Record list:
## start
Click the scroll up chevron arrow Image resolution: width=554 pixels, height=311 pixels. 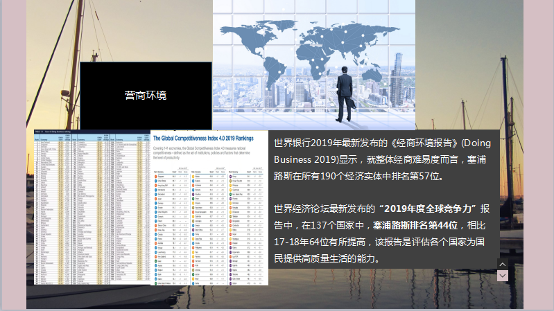click(503, 265)
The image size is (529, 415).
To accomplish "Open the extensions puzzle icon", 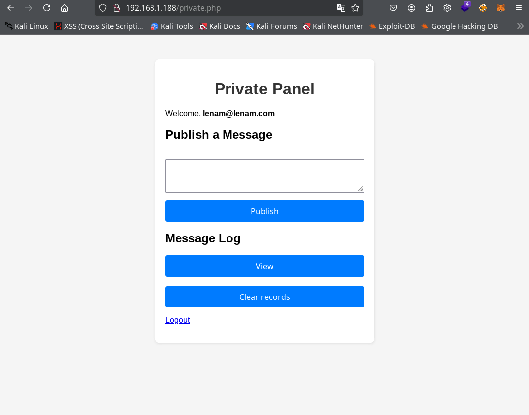I will [429, 8].
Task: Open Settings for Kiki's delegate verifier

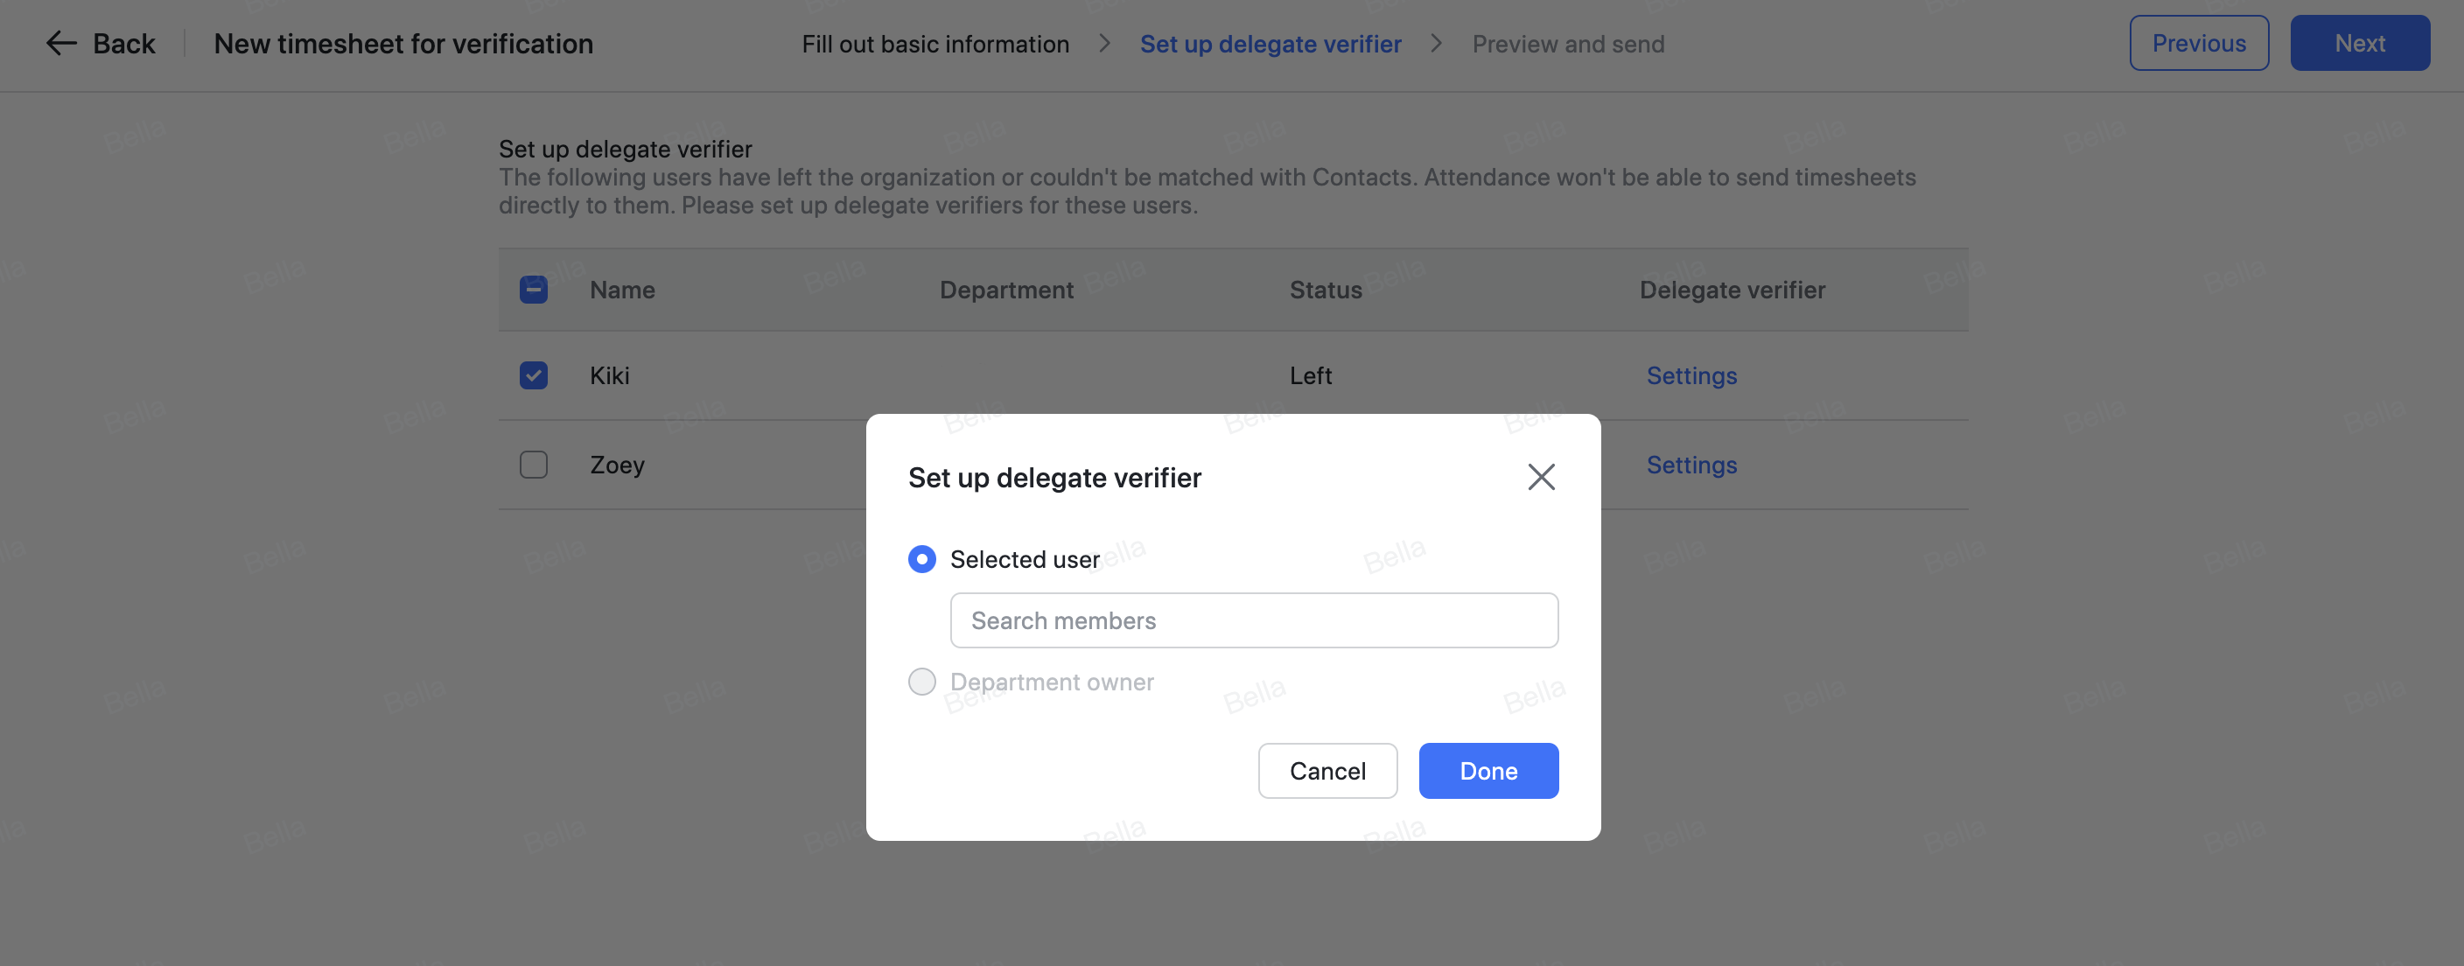Action: tap(1691, 376)
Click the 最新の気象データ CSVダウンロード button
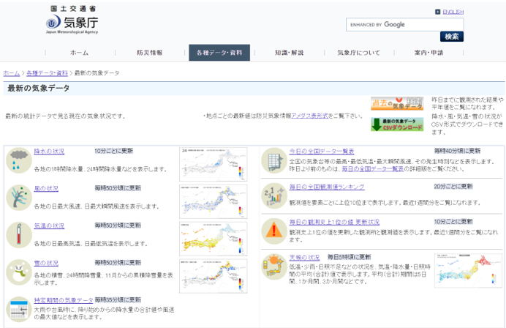This screenshot has width=506, height=328. tap(397, 124)
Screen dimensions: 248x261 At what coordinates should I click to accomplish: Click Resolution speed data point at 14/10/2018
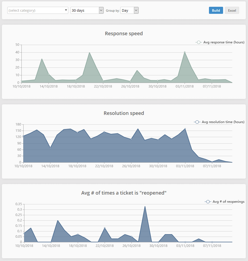50,148
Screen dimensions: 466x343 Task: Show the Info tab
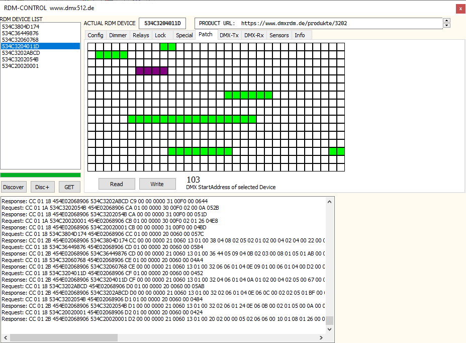pyautogui.click(x=300, y=35)
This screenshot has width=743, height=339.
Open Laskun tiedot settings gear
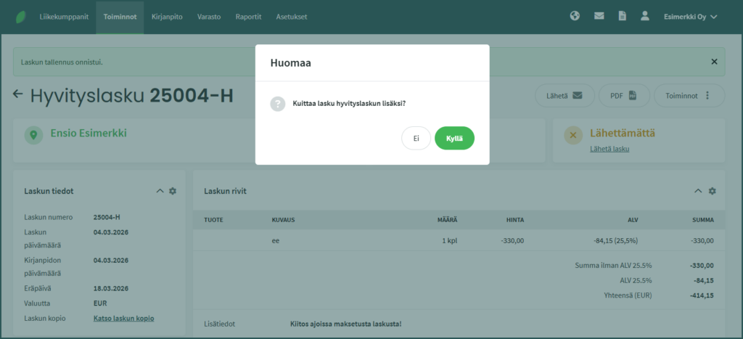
## end
Your instructions:
Repeat the lines above word for word, beginning at the line that contains "Task: Open Settings" and stopping after the last line, and leave the pictures out of your answer.

Written answer:
Task: Open Settings for Kiki's delegate verifier

Action: tap(1691, 376)
Click the 最新の気象データ CSVダウンロード button
This screenshot has width=506, height=328. tap(397, 124)
Screen dimensions: 248x261 At what coordinates should I click to accomplish: Click Resolution speed data point at 14/10/2018
50,148
Screen dimensions: 466x343 Task: Show the Info tab
pyautogui.click(x=300, y=35)
This screenshot has width=743, height=339.
Open Laskun tiedot settings gear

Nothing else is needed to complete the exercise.